«Enormi omessi accantonamenti»: non usano giri di parole i periti del tribunale di Milano per radiografare i comportamenti messi in campo tra il 2012 e il 2015 da parte di Alessandro Profumo e Fabrizio Viola, i nuovi amministratori messi dal governo alla testa del Monte Paschi per cercare di porre rimedio ai disastri dell'epoca Mussari. E che invece secondo la perizia depositata ieri hanno proseguito nell'occultare ai mercati e alla Bce lo stato prefallimentare della banca, occultando crediti deteriorati per oltre 11 miliardi. Il monumentale (oltre 5.600 pagine) lavoro dei consulenti Gaetano Bellavia e Fulvia Ferradini amplifica i dubbi che nel gennaio 2020 avevano portato il giudice preliminare Guido Salvini a non accogliere la richiesta di proscioglimento dall'accusa di false comunicazioni sociali presentata dalla Procura della Repubblica nei confronti di Viola e Profumo, rispettivamente amministratore e presidente di Mps all'epoca dei fatti.
Sulla posizione dei due, giudice e pm si erano scontrati frontalmente, con la Procura nell'inconsueto ruolo di sostenitrice dell'innocenza degli indagati. Ora, davanti alle conclusioni dei periti, i pm hanno davanti a sè tre strade. Potrebbero chiedere nuovamente l'archiviazione del procedimento, andando presumibilmente incontro a un diniego da parte del giudice; potrebbero disporre nuove indagini per approfondire i punti critici evidenziati dalla perizia; o potrebbero ribaltare l'atteggiamento iniziale e chiedere il rinvio a giudizio per Viola e Profumo. Per quest'ultimo, attuale ad di Leonardo, si tratta del secondo grosso dispiacere giudiziario in pochi mesi: nell'ottobre scorso nel filone principale dei processi Mps, il tribunale di Milano gli ha inflitto sei anni di carcere per avere presentato nei bilanci del gruppo dei veicoli finanziari («Alexandria» e «Santorini») come titoli di Stato anzichè come derivati. Anche in quel caso la Procura della Repubblica aveva chiesto l'assoluzione del manager, andando a sbattere contro il diverso parere del tribunale.

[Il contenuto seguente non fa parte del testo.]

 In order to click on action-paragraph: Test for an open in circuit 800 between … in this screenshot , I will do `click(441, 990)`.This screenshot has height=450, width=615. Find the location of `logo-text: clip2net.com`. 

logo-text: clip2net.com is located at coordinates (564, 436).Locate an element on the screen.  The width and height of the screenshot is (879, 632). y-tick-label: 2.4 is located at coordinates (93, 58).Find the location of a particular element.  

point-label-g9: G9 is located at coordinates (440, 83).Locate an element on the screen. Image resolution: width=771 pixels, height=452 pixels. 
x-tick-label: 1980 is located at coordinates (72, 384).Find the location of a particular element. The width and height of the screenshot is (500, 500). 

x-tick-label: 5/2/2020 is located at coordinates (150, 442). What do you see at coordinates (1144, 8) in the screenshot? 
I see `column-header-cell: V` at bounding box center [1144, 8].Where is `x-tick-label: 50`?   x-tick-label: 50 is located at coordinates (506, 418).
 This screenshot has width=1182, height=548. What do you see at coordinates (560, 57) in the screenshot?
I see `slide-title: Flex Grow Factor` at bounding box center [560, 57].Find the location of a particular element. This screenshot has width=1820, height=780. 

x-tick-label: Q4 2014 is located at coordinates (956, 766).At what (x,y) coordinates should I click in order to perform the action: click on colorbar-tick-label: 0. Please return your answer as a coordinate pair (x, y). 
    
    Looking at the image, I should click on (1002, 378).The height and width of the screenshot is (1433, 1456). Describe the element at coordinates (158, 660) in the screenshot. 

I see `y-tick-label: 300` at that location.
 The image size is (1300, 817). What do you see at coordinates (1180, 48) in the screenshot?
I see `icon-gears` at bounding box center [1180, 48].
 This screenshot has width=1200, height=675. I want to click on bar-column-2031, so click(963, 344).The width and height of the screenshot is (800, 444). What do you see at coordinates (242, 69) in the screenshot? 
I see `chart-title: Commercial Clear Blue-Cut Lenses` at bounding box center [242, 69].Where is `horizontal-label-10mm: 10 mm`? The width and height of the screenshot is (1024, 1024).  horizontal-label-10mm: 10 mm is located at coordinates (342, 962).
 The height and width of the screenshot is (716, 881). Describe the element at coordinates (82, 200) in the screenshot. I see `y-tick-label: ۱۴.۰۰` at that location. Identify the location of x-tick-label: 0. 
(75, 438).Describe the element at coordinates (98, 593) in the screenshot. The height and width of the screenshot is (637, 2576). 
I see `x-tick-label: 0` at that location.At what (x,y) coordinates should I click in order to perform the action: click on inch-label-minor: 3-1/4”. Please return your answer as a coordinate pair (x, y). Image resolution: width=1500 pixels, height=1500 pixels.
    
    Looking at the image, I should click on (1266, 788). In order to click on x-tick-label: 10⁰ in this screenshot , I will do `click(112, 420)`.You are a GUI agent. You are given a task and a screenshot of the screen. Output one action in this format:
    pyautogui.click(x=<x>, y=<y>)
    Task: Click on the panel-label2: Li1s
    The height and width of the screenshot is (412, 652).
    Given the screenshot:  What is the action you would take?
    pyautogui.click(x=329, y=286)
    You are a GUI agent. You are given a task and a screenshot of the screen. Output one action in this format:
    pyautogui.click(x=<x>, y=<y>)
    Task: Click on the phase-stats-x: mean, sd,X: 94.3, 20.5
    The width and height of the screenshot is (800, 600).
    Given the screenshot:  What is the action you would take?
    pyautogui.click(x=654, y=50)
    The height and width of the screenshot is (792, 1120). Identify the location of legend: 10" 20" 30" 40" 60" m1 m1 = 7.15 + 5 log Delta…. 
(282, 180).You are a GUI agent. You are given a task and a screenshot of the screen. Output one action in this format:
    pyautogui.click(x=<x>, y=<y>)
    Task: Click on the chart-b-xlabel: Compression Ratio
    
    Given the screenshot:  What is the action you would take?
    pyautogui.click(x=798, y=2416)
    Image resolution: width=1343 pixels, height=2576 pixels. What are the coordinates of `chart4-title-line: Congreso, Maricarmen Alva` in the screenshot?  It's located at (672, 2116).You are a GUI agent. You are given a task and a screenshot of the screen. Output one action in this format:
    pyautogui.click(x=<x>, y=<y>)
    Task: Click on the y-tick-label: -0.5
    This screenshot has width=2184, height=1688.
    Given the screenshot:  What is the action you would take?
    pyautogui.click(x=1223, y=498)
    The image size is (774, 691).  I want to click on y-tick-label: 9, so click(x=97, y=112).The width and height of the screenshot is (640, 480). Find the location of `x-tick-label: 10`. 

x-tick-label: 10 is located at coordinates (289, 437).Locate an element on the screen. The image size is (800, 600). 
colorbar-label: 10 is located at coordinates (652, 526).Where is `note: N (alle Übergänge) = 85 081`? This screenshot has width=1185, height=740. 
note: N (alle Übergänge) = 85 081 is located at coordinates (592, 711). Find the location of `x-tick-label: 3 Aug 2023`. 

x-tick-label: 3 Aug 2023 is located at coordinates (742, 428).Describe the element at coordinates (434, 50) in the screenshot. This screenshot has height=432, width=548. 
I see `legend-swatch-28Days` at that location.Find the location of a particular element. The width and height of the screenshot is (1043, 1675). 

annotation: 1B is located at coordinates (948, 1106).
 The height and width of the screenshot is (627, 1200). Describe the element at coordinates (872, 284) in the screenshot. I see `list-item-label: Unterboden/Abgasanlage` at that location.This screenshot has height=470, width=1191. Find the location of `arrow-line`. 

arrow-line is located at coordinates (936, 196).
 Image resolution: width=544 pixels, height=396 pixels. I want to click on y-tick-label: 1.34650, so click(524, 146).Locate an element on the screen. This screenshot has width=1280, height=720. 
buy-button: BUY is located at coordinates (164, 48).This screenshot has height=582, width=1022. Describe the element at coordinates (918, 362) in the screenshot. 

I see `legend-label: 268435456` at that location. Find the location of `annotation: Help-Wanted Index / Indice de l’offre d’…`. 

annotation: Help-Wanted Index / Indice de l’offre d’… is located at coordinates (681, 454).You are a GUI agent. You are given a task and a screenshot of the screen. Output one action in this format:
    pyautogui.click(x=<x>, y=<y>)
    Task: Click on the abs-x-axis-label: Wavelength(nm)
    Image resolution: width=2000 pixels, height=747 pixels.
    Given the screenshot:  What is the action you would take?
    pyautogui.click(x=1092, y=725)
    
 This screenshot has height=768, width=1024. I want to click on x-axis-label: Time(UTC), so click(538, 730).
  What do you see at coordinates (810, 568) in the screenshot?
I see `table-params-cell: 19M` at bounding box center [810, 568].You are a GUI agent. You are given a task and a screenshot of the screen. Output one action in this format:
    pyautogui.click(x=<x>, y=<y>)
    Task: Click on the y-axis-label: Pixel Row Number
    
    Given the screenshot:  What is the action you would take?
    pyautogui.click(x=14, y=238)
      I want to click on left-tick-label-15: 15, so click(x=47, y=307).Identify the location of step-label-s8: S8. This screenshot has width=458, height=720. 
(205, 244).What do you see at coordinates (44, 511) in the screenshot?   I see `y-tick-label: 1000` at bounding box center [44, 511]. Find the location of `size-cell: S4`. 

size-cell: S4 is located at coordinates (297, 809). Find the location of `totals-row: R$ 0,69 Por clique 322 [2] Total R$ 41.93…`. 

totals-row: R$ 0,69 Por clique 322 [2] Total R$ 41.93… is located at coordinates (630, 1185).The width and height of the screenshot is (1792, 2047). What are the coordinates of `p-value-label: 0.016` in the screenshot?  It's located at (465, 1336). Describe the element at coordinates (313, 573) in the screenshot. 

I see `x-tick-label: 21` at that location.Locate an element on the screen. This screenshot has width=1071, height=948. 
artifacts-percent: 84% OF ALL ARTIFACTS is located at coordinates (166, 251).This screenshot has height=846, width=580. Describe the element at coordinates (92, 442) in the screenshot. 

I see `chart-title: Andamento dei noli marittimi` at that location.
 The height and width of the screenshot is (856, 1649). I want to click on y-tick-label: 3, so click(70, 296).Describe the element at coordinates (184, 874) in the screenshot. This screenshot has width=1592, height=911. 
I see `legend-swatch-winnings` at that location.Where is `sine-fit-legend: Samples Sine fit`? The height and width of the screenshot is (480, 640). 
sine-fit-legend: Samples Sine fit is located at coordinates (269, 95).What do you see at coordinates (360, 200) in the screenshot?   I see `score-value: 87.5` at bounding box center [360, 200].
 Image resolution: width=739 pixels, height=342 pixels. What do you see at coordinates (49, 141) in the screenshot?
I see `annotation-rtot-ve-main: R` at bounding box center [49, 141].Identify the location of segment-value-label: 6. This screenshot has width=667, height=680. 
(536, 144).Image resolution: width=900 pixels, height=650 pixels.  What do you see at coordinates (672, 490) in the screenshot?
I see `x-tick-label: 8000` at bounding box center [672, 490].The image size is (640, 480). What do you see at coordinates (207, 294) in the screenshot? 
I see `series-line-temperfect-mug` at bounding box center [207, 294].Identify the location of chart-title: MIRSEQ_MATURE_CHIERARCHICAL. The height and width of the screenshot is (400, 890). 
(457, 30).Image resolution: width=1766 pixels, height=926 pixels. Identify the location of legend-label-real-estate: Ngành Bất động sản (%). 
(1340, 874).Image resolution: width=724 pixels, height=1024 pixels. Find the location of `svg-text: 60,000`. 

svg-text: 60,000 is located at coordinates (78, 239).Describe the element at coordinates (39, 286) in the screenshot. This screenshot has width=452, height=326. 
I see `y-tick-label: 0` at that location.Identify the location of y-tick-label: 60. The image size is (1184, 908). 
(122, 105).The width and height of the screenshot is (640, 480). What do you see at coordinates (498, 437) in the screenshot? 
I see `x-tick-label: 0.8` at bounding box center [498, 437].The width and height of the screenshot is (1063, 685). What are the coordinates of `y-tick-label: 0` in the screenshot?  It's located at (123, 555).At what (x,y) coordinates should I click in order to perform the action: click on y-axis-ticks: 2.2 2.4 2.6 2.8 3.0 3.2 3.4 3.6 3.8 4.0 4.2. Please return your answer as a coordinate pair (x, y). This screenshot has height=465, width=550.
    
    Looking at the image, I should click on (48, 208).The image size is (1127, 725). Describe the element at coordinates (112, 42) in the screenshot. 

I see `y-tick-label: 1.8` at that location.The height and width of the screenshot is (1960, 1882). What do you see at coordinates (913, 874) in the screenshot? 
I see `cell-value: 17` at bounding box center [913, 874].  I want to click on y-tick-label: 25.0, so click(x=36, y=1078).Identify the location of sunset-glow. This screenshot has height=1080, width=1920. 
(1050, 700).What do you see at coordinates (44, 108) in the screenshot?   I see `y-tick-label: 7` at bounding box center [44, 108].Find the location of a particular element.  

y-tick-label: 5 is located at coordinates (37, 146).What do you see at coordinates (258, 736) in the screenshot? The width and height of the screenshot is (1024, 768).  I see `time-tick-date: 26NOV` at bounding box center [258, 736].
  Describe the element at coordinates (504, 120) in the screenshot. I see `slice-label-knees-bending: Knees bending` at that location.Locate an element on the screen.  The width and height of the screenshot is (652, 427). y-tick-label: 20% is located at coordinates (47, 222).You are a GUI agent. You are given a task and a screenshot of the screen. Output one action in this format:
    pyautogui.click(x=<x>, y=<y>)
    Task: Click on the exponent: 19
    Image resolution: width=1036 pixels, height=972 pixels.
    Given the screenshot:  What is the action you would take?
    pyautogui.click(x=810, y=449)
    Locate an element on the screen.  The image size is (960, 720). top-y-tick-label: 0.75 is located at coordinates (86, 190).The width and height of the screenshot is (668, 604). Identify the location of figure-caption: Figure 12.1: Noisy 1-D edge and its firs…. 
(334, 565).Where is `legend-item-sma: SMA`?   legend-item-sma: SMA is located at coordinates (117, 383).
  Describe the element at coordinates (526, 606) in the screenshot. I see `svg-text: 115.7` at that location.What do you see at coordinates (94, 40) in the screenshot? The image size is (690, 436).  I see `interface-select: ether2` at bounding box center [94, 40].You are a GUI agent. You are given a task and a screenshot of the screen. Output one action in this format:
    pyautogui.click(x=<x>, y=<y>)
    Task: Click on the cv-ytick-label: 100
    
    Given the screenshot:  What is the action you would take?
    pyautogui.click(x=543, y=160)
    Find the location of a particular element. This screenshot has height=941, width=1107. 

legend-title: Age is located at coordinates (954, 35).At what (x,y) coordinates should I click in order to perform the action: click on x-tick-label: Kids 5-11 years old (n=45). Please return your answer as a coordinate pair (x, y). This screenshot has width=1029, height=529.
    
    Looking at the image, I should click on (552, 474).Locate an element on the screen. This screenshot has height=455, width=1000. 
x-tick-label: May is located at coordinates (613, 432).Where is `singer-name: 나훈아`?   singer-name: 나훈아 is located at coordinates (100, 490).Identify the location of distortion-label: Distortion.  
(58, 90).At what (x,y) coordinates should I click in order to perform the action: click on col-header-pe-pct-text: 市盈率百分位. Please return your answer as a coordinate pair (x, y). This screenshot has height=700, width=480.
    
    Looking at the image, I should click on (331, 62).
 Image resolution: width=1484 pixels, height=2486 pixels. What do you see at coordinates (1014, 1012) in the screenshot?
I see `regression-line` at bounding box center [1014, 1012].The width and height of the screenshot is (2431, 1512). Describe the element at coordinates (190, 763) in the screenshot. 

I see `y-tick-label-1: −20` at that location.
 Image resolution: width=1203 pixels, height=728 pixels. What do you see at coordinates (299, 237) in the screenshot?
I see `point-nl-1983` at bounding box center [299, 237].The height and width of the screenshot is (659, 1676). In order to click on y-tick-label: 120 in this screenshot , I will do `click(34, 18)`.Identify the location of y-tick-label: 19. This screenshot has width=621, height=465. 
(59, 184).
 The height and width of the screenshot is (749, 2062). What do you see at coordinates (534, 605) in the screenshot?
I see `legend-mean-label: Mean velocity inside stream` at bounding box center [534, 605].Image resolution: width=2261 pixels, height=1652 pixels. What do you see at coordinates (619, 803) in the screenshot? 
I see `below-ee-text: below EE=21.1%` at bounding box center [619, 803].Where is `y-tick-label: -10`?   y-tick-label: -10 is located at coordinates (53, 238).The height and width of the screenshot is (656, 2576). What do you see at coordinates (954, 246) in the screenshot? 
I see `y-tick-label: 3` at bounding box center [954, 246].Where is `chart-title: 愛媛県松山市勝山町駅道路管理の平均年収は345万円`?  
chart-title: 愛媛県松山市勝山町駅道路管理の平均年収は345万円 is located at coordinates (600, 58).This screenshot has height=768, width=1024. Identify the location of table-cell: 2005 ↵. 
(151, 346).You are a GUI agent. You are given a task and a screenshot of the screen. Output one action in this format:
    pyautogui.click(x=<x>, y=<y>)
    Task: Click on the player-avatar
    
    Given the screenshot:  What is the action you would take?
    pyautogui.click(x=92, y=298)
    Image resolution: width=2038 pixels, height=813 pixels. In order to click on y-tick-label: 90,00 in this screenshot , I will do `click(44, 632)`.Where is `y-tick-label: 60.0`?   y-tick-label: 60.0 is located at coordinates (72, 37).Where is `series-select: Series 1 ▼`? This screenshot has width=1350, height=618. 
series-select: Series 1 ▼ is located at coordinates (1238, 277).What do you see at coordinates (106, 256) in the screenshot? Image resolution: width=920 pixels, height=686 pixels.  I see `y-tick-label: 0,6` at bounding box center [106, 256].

Per raggiungere le loro conclusioni, Bellavia e la Ferradini attaccano frontalmente la consulenza che la Procura aveva disposto e che aveva portato a chiedere il proscioglimento di Profumo e Viola. Secondo le analisi dei consulenti dei pm, i due amministratori avevano operato in buona fede per limitare i danni. «Le conclusioni a cui sono pervenuti i consulenti tecnici Castelli e Tasca - si legge invece - appaiono ancor più sorprendenti se solo si considera la procedura interne (...) si è data dimostrazione, infatti, di come la Banca nella valutazione del credito al 31.12.2013 avesse violato le proprie procedure interne, omettendo di valutare il credito secondo i criteri e nel rispetto delle soglie di svalutazione nelle stesse indicate e di cui il gruppo Mps si era dotato».
Ai consulenti della Procura i periti del giudice rimproverano anche avere riconosciuto a Profumo e Viola «la mancanza di comportamenti dolosi o gravemente colposi»: non sembra di avere intravisto in nessun documento esaminato nel fascicolo del procedimento o successivamente acquisito elementi in tal senso».